Équitable ou non, le mot commerce a un sens précis et ne saurait être limité à une quelconque zone géographique ni à un seul segment de filière, ce qui permettrait tous les abus. Il en est de même des mots équité et équitable. En ce qui nous concerne, nous nous opposerons par tous les moyens à notre disposition à ce détournement de sens.
Nous réaffirmons que la qualité d'une démarche qui se réclame d'un commerce équitable doit pouvoir s’appliquer à toute transaction commerciale et être fondée sur l’examen des pratiques tout au long des filières et non sur l'appartenance à telle ou telle organisation nationale ou internationale.
La logique dérogatoire par cooptation nous semble contraire aux convictions que nous défendons. Dans un Etat de droit, c'est la Loi qui protège et non la bienveillance du prince qui octroie à certains la possibilité de déroger à la règle.
C'est le droit commercial national et international que nous aspirons à faire évoluer et non l’édification d’une petite niche commerciale qui prospère en culpabilisant le consommateur sur la misère du monde. C'est à l’intelligence du citoyen qu'il faut s'adresser et non jouer avec ses émotions, ses inquiétudes et ses frustrations. Si les consommateurs ont besoin de repères, se contenter de cette réponse générera tôt ou tard la suspicion.
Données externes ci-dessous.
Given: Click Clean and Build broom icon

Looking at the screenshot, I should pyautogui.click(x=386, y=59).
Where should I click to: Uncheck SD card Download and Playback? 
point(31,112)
Si le fascicule de documentation n'est pas parfait, il a au moins le mérite de poser les bases d'un référentiel commun, quels que soient nos points de vue et nos pratiques. Sur bien des critères, il nous semblait déjà bien au-delà de ce qui se pratique chez certains des acteurs qui ont publiquement considéré que ce document légitimait un commerce équitable au « rabais ». Faute d’avoir pu être éclairé précisément sur le contenu de leurs cahiers des charges et sur leurs pratiques, nous mènerons notre propre enquête pour comparer nos propres démarches, certes modestes, à cette « avant-garde » du commerce équitable.
En épousant la totalité des thèses de Max Havelaar, le gouvernement entérine une logique qui exonère les entreprises qui commercialisent un produit qualifié d'« équitable » de leurs responsabilités sociale et environnementale au nom de l'amélioration des conditions de vie de quelques producteurs de « pays en développement ». Cette amélioration reste d'ailleurs à apprécier. De plus, la croissance rapide des volumes et des références conduit à s'interroger sérieusement sur la qualité « équitable » des produits commercialisés comme tels par la grande distribution, qui renforce ainsi sa domination sur le marché.
Cette orientation pénalise le développement économique d’un commerce équitable ; elle s’oppose aux logiques de développement local et de circuit court que nous souhaitons promouvoir, ici comme à l’autre bout du monde. Elle méprise les risques pris par les professionnels qui assument des choix d’équité commerciale et profite aux intérêts des « professionnels de la morale » et du marketing « éthique », souvent financés par des fonds publics.